Regex Input?

Hi - evaluating several different options to handle numbered lists within a native pdf document. Placement within the document varies, titles of the lists vary. They all seem to hold the same format after the list is found

1- Request A - each request can have multiple carriage returns/new lines.
2- Whereas some list items may have only one line
3- The number of list items vary
4- The list is separated from the rest of the document contents with a final series of 2 carriage returns leaving a blank line between the list and further document verbage.

I just started to delve into this but wonder if anyone has thoughts?

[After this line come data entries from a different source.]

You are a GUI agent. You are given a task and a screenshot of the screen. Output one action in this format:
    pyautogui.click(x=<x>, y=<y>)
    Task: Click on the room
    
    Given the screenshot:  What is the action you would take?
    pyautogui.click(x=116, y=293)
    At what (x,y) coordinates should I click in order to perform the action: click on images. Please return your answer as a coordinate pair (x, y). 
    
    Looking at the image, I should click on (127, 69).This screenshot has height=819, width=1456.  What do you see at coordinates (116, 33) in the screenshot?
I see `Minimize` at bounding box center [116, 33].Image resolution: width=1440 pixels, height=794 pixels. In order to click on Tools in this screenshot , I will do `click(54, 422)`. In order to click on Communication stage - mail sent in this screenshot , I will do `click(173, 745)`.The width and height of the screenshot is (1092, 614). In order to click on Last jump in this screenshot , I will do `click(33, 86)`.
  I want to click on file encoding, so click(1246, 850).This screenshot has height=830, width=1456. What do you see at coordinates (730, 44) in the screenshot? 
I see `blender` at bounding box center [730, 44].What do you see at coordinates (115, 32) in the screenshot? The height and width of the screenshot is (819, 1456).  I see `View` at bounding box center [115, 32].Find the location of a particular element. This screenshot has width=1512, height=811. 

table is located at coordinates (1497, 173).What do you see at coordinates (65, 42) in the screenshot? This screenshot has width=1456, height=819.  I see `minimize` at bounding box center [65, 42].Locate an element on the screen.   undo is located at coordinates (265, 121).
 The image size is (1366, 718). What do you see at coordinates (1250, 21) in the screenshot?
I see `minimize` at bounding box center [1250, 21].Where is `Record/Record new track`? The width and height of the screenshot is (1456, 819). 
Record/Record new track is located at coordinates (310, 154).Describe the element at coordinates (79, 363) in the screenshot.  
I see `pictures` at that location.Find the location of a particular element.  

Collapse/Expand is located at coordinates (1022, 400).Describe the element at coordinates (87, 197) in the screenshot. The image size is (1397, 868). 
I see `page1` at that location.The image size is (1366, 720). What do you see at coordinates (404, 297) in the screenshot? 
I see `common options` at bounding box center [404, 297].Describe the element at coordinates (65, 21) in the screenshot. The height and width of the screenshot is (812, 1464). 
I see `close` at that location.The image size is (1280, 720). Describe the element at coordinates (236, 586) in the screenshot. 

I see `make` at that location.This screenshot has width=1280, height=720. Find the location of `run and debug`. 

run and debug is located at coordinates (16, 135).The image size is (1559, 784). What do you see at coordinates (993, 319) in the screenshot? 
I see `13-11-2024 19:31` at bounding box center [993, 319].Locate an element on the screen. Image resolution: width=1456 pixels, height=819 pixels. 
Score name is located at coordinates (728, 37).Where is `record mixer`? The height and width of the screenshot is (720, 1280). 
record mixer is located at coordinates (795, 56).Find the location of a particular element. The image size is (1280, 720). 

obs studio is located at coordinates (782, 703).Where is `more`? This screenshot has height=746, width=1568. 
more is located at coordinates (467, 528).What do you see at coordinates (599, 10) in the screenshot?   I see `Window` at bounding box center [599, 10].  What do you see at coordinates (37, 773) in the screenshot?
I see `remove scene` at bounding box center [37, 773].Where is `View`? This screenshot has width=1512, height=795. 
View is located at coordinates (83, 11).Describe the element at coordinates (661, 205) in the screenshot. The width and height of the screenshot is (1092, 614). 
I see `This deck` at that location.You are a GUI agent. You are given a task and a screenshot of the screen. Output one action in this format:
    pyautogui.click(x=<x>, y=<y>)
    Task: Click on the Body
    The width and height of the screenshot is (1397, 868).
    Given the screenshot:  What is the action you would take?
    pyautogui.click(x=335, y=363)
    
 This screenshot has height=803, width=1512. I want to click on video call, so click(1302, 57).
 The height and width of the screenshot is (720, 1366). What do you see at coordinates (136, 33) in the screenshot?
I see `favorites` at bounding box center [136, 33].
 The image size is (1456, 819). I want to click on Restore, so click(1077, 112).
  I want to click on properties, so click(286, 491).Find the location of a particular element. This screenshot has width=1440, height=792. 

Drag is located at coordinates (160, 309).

we recommend sharing cases as text samples with us. We can better work out solution strategies based on this

@Chris_Bolin Please share input and expected output so we can look at your issue.

Cant share the case specifically as it is confidential but I will mock something up

But the list follows the format in the example (down to the -) I have in the topic if that helps…just imagine large paragraphs prior to the list I show and large paragraphs after

Hi

Okay worked out the following statement which captures the numbered list (each numbered item may have more than one sentence.

\d-+(?:-\d+)[\s\S]?[a-zA-Z]+.\s*?[a-zA-z].+(?=\s.*(\r\n|$))

But since I need to include the last statement of the regex, I am unable to break the pattern at the next line which does not begin with a \d-

10- List possible solutions and approaches that may currently exist in the marketplace based on the
document.
11- Provide comments, suggestions, and/or any insights you may want the Client to consider.
THIS INFORMATION IS BEING REQUESTED FOR MARKET RESEARCH

Thoughts on how to break the match?

Chris

The line “THIS INFORMATION…” may not always be present